| Problem details |
What do the entries below say? Restate them word for word.

| Data for review |
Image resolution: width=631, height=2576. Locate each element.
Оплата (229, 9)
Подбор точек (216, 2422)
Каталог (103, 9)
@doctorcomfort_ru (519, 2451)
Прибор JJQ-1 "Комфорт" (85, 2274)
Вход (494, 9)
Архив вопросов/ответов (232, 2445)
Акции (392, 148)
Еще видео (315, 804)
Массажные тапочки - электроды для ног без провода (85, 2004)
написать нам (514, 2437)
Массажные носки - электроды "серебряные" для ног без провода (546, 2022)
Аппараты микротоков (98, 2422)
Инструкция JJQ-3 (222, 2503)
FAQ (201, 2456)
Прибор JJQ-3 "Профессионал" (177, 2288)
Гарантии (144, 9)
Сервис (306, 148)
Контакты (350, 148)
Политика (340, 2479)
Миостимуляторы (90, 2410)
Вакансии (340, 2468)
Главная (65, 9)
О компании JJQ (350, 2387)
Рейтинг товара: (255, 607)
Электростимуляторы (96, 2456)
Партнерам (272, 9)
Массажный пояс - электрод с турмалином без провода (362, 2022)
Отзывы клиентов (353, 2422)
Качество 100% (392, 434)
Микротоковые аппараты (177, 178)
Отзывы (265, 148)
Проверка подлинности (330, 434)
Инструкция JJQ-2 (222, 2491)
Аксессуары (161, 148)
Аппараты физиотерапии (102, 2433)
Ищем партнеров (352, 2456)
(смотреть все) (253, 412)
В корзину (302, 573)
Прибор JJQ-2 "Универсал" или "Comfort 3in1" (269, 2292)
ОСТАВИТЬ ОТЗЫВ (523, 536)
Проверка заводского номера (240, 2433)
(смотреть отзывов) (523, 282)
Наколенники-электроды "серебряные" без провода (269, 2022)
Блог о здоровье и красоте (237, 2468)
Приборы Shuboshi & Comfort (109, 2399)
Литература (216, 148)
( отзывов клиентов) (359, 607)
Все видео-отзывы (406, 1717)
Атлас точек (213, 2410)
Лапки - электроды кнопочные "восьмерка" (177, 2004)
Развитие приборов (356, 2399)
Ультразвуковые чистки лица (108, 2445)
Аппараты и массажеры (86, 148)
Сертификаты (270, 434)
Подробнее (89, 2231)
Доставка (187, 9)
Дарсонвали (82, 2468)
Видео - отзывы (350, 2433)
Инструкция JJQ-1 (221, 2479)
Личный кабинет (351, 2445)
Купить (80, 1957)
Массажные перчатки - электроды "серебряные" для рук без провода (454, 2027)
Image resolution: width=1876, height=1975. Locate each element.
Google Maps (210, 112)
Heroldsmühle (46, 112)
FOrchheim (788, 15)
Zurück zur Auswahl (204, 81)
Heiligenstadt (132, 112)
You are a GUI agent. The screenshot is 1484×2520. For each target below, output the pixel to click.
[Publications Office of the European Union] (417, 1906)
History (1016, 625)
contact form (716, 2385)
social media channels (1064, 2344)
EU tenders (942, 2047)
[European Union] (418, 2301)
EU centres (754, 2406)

| Answer below |
Image resolution: width=631, height=2576. Locate each element.
Оплата (229, 9)
Подбор точек (216, 2422)
Каталог (103, 9)
@doctorcomfort_ru (519, 2451)
Прибор JJQ-1 "Комфорт" (85, 2274)
Вход (494, 9)
Архив вопросов/ответов (232, 2445)
Акции (392, 148)
Еще видео (315, 804)
Массажные тапочки - электроды для ног без провода (85, 2004)
написать нам (514, 2437)
Массажные носки - электроды "серебряные" для ног без провода (546, 2022)
Аппараты микротоков (98, 2422)
Инструкция JJQ-3 (222, 2503)
FAQ (201, 2456)
Прибор JJQ-3 "Профессионал" (177, 2288)
Гарантии (144, 9)
Сервис (306, 148)
Контакты (350, 148)
Политика (340, 2479)
Миостимуляторы (90, 2410)
Вакансии (340, 2468)
Главная (65, 9)
О компании JJQ (350, 2387)
Рейтинг товара: (255, 607)
Электростимуляторы (96, 2456)
Партнерам (272, 9)
Массажный пояс - электрод с турмалином без провода (362, 2022)
Отзывы клиентов (353, 2422)
Качество 100% (392, 434)
Микротоковые аппараты (177, 178)
Отзывы (265, 148)
Проверка подлинности (330, 434)
Инструкция JJQ-2 (222, 2491)
Аксессуары (161, 148)
Аппараты физиотерапии (102, 2433)
Ищем партнеров (352, 2456)
(смотреть все) (253, 412)
В корзину (302, 573)
Прибор JJQ-2 "Универсал" или "Comfort 3in1" (269, 2292)
ОСТАВИТЬ ОТЗЫВ (523, 536)
Проверка заводского номера (240, 2433)
(смотреть отзывов) (523, 282)
Наколенники-электроды "серебряные" без провода (269, 2022)
Блог о здоровье и красоте (237, 2468)
Приборы Shuboshi & Comfort (109, 2399)
Литература (216, 148)
( отзывов клиентов) (359, 607)
Все видео-отзывы (406, 1717)
Атлас точек (213, 2410)
Лапки - электроды кнопочные "восьмерка" (177, 2004)
Развитие приборов (356, 2399)
Ультразвуковые чистки лица (108, 2445)
Аппараты и массажеры (86, 148)
Сертификаты (270, 434)
Подробнее (89, 2231)
Доставка (187, 9)
Дарсонвали (82, 2468)
Видео - отзывы (350, 2433)
Инструкция JJQ-1 (221, 2479)
Личный кабинет (351, 2445)
Купить (80, 1957)
Массажные перчатки - электроды "серебряные" для рук без провода (454, 2027)
Image resolution: width=1876, height=1975. Locate each element.
Google Maps (210, 112)
Heroldsmühle (46, 112)
FOrchheim (788, 15)
Zurück zur Auswahl (204, 81)
Heiligenstadt (132, 112)
You are a GUI agent. The screenshot is 1484×2520. For each target below, output the pixel to click.
[Publications Office of the European Union] (417, 1906)
History (1016, 625)
contact form (716, 2385)
social media channels (1064, 2344)
EU tenders (942, 2047)
[European Union] (418, 2301)
EU centres (754, 2406)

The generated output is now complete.